[Data records Boundary: Start]

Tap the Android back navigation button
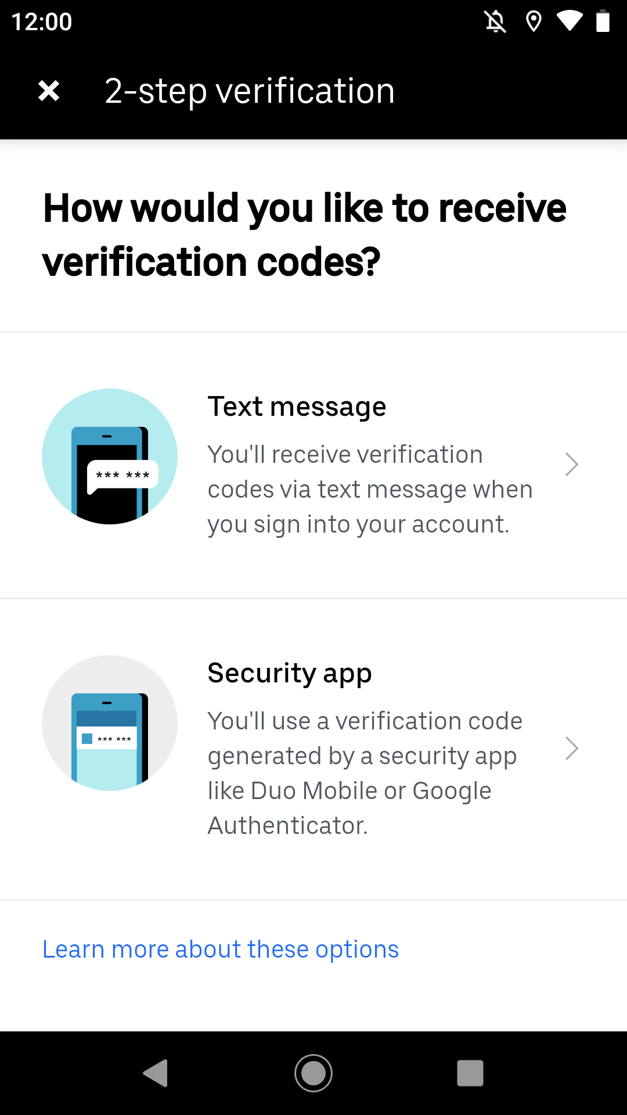This screenshot has height=1115, width=627. tap(156, 1073)
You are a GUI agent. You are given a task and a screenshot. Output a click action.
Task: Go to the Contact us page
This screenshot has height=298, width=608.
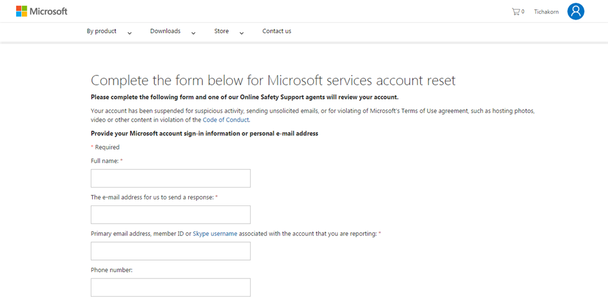point(277,31)
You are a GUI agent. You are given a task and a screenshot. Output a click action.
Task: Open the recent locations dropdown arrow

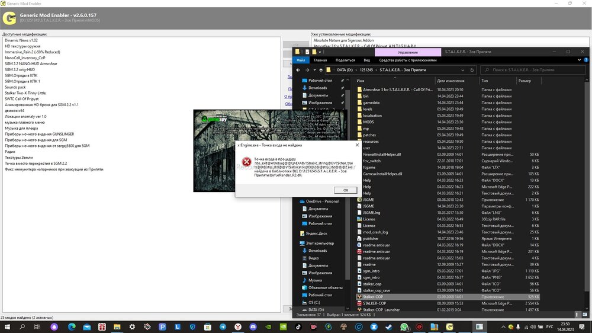click(314, 70)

[Data records Boundary: End]

## Task to carry out
Reproduce the records above exactly, but only from the line containing "Task: Go to the Contact us page" through the last line, both included, and without any pictures.

## Finished task
Task: Go to the Contact us page
This screenshot has height=298, width=608.
point(277,31)
You are a GUI agent. You are given a task and a screenshot. Output a click action.
Task: Open the recent locations dropdown arrow

click(314, 70)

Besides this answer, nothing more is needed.